まず、微粉炭機3A〜3Dが正常に動作すると、微粉炭が微粉炭バーナ4a〜4dに供給される(a点)。その状態を制御手段6が信号線13を介して検知すると、最適なタイミングで信号線15を介して制御弁8a〜8dを開放して、点火用バーナ5a〜5dを一斉に点火する。それにより各微粉炭バーナ4a〜4dは一斉に燃焼を開始して、ボイラ本体1の水を加熱して蒸気を発生する(A点)。時間の経過と共にボイラ本体1の蒸気圧は上昇して所定の圧力まで上昇する(B点)。この時点から安定運転が開始する。ここで、微粉炭機3Bが何らかの原因によりb点でトリップしたとすると、その状態は信号線13を介して制御手段6に伝達される。制御手段6は直ちに微粉炭機3Bを停止する。そのとき、ボイラ本体1の蒸気圧は一瞬低下するが(C点)、制御手段6はその低下を最小限にするために、信号線15を介して制御弁8bを開放して点火用バーナ5bを再点火して発火し続ける。これにより、ボイラ本体1の蒸気圧は再び上昇して(D点)、蒸気圧がE点まで低下するのを補うことができる。
尚、制御手段6は、微粉炭機3Bの異常状態を検知した場合、異常発生により停止した微粉炭バーナ4b以外の微粉炭バーナ4a、4c、4dに対応する点火用バーナ5a、5c、5dを発火し続けるように制御弁8a、8c、8dを制御してもよい。即ち、パイプの温度分布を考慮しなくても支障の内場合は、特に停止した微粉炭バーナ4bに対応する点火用バーナ5bを選択して発火し続ける必要はない。即ち、停止した微粉炭バーナ4bによるエネルギの低下を補えれば、どの点火用バーナを点火しても構わない。これにより、エネルギの低下を最小限に抑えることができ、安定的な運転を行うことができる。
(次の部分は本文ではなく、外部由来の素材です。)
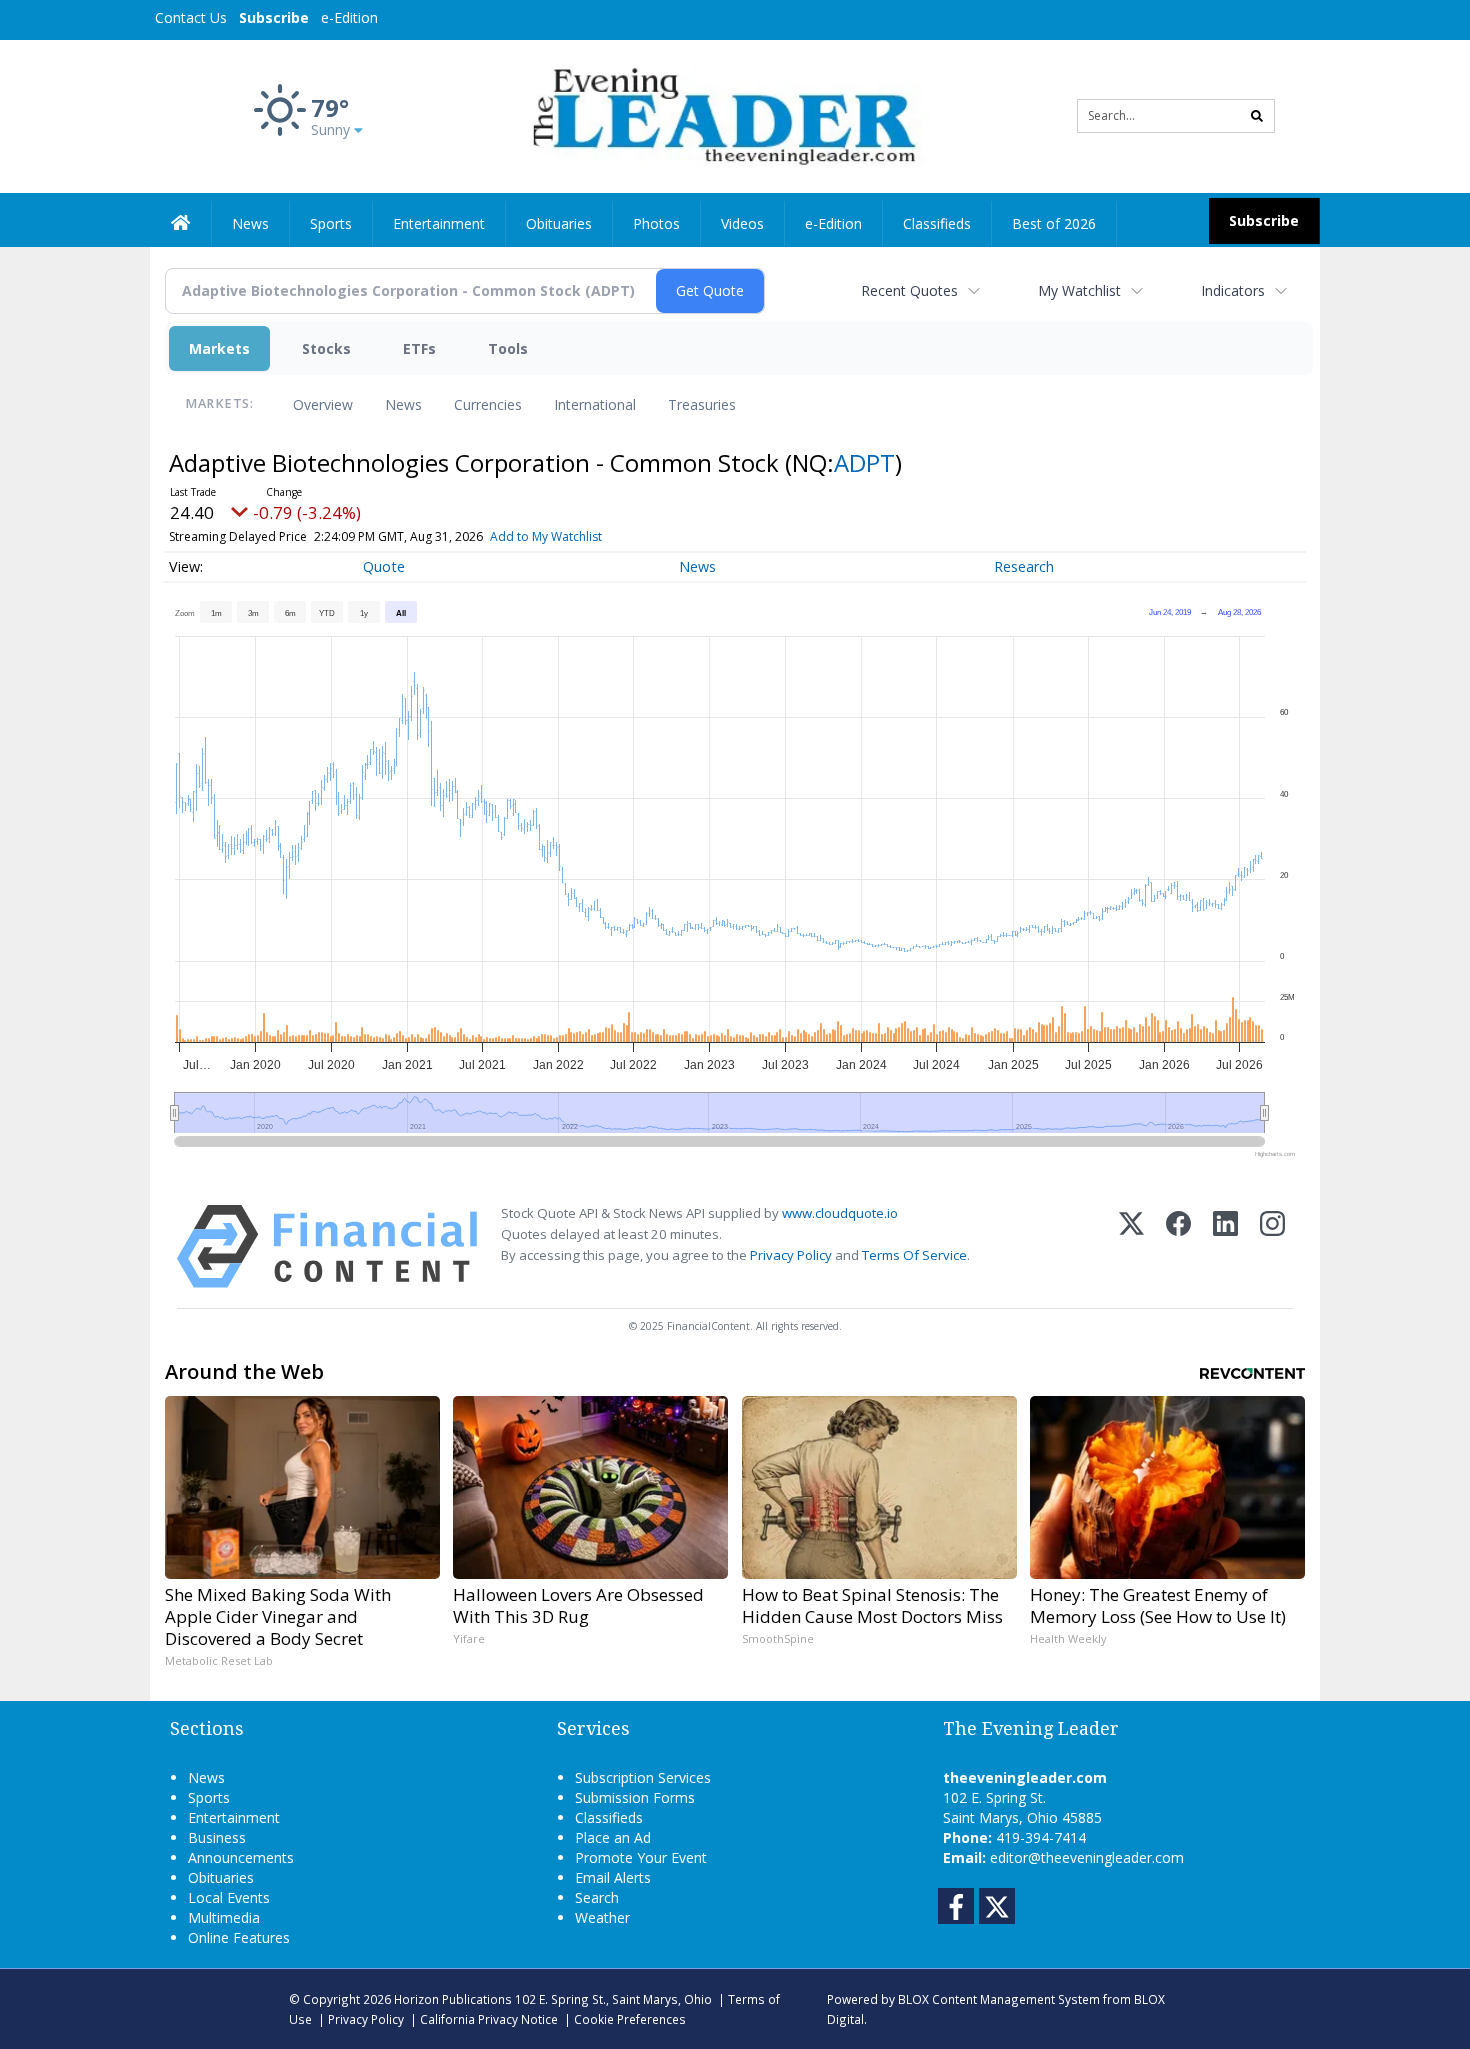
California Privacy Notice (489, 2019)
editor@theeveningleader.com (1087, 1857)
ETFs (419, 348)
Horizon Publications (453, 1999)
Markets (219, 348)
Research (1024, 566)
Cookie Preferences (630, 2019)
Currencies (488, 404)
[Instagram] (1272, 1246)
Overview (323, 404)
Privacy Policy (791, 1255)
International (595, 404)
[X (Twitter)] (1131, 1246)
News (403, 404)
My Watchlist (1079, 290)
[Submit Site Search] (1257, 116)
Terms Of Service (914, 1255)
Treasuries (702, 404)
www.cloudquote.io (840, 1213)
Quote (384, 566)
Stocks (326, 348)
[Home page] (720, 114)
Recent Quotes (909, 290)
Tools (508, 348)
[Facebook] (1178, 1246)
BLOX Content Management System (999, 1999)
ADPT (864, 462)
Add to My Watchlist (546, 536)
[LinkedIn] (1225, 1246)
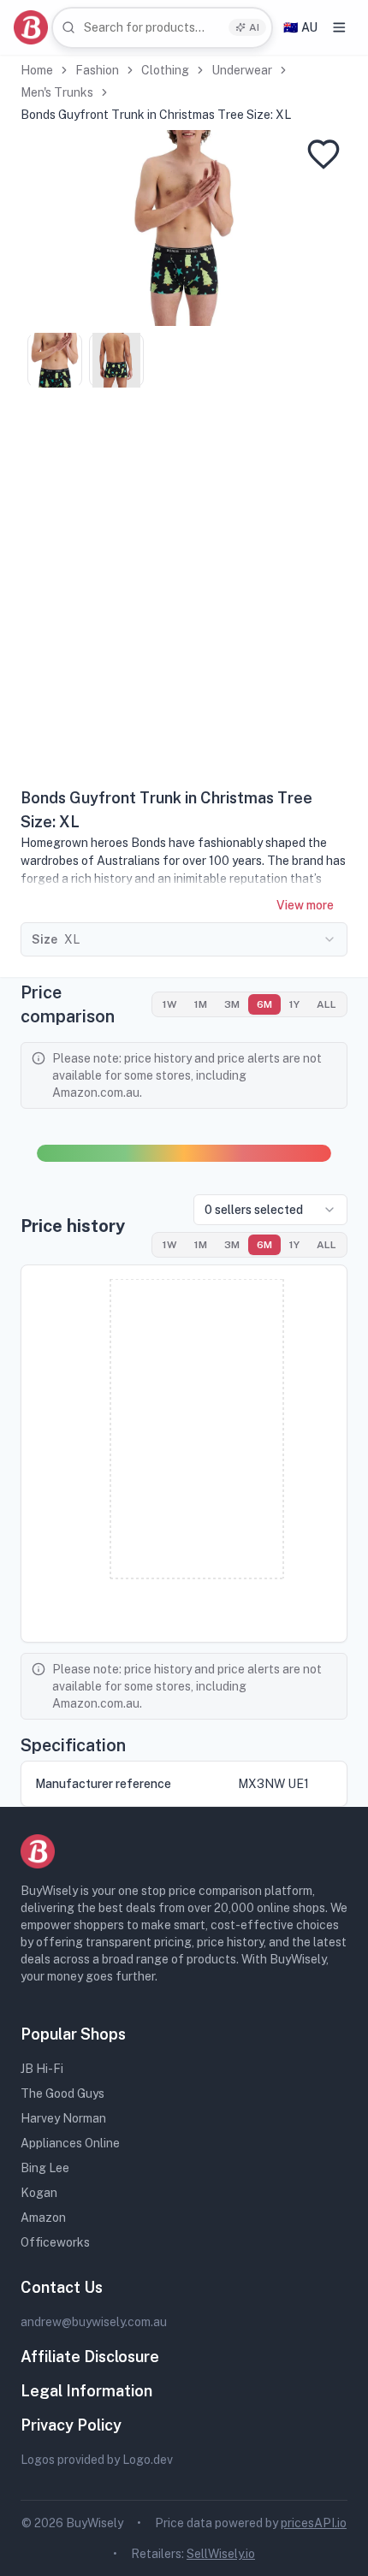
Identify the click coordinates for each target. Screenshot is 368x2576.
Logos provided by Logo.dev (97, 2459)
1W (170, 1004)
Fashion (97, 70)
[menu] (339, 27)
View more (305, 905)
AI (254, 27)
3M (232, 1004)
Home (37, 70)
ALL (326, 1004)
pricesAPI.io (314, 2523)
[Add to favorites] (323, 154)
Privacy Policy (71, 2425)
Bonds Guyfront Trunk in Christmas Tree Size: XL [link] (156, 114)
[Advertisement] (184, 594)
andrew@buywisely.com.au (94, 2322)
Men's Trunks (57, 92)
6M (264, 1004)
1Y (294, 1004)
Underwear (241, 70)
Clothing (165, 70)
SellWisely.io (221, 2554)
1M (200, 1004)
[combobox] (162, 28)
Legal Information (86, 2391)
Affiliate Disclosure (90, 2357)
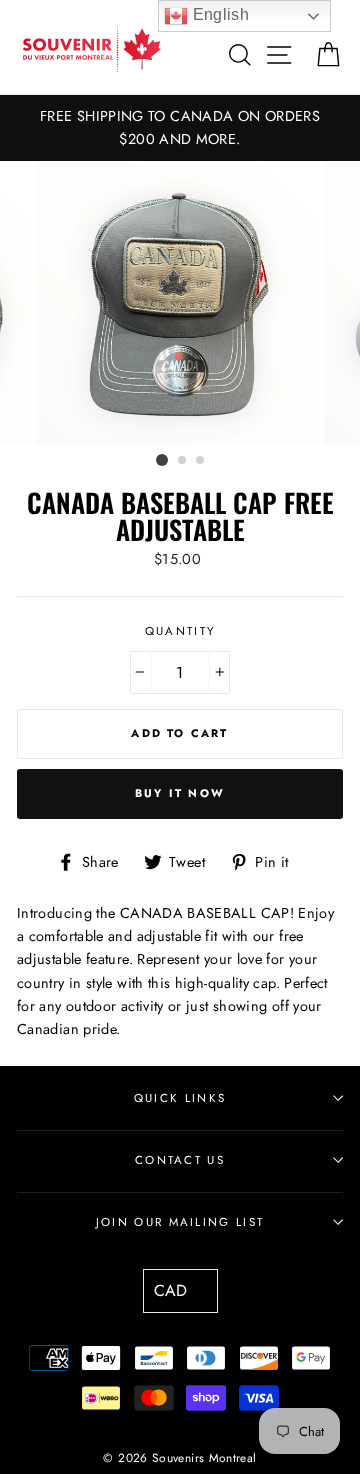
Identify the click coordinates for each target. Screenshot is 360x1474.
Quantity (180, 631)
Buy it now (180, 793)
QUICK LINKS (180, 1098)
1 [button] (162, 460)
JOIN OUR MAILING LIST (180, 1222)
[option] (180, 128)
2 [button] (183, 461)
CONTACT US (180, 1160)
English (218, 14)
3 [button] (201, 461)
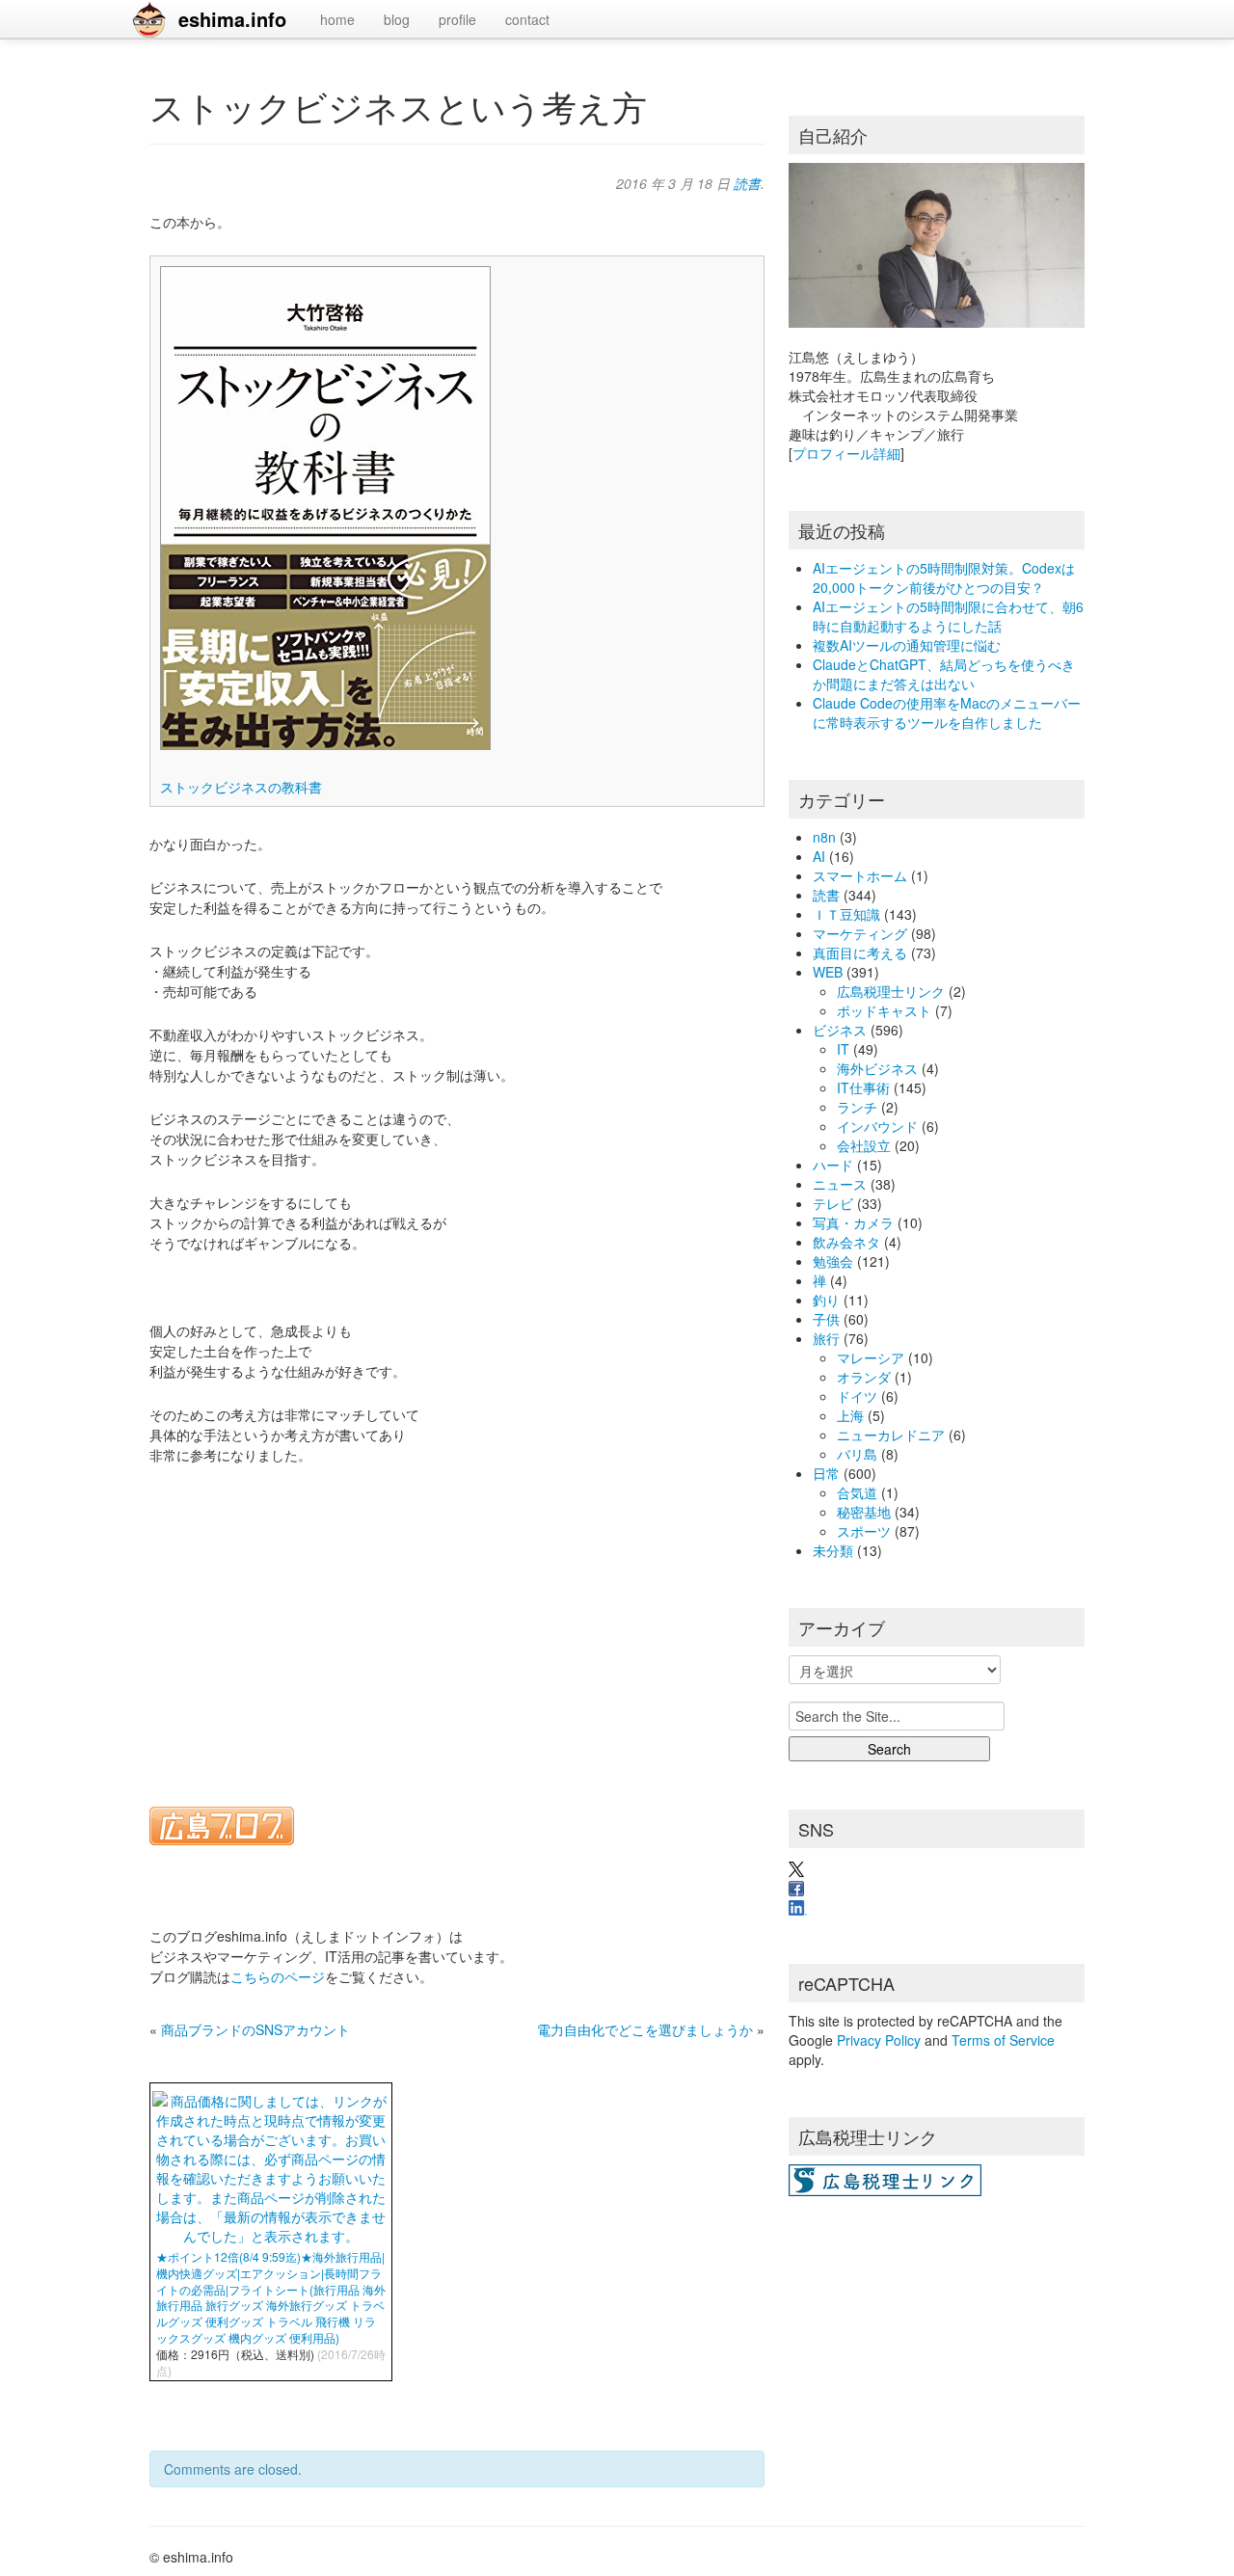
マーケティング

即ち、微粉炭機3Bがトリップして、その微粉炭機3Bに対応する点火用バーナ5bを点火した場合でも、必ずしも蒸気圧が元に戻るとは限らない。そのような場合は、例えば他の点火用バーナ5cも点火して不足分を補うようにする。これにより、ボイラ本体1の蒸気圧の低下を可能な限り補うことができる。尚、本実施形態では、不足分を補うために点火用バーナ5cを点火したが、同時に複数の点火用バーナを点火しても構わない。
Claims (4)
- 微粉炭を燃料として蒸気を生成するボイラ装置であって、
ボイラ本体と、該ボイラ本体の適所に配置され前記微粉炭を燃焼する少なくとも1つの微粉炭バーナと、該微粉炭バーナごとに配置された点火用バーナと、該点火用バーナの燃料を貯蔵する燃料タンクと、該点火用バーナに前記燃料タンクからの燃料の供給及び停止を行なう制御弁と、前記微粉炭を供給する微粉炭機と、該微粉炭機の状態を検知して前記制御弁の開閉を制御する制御手段と、を備え、
前記制御手段は、前記微粉炭機の異常状態を検知した場合、異常発生により停止した微粉炭バーナ以外の微粉炭バーナに対応する点火用バーナを発火し続けるように前記制御弁を制御することを特徴とするボイラ装置。 - 前記点火用バーナは油又はガスを燃料とすることを特徴とする請求項1に記載のボイラ装置。
- 前記制御手段は、前記微粉炭機の異常状態を検知した場合、異常発生により停止した微粉炭バーナに対応する点火用バーナを発火し続けるように前記制御弁を制御することを特徴とする請求項1又は2に記載のボイラ装置。
- 前記制御手段は、前記微粉炭機の異常状態を検知した際は、異常発生により停止した微粉炭バーナに対応する点火用バーナを発火し続け、その後、前記ボイラ本体の蒸気圧が所定の値以下に低下したことを検知した場合は、他の点火用バーナも併せて点火するように前記制御弁を制御することを特徴とする請求項1又は2に記載のボイラ装置。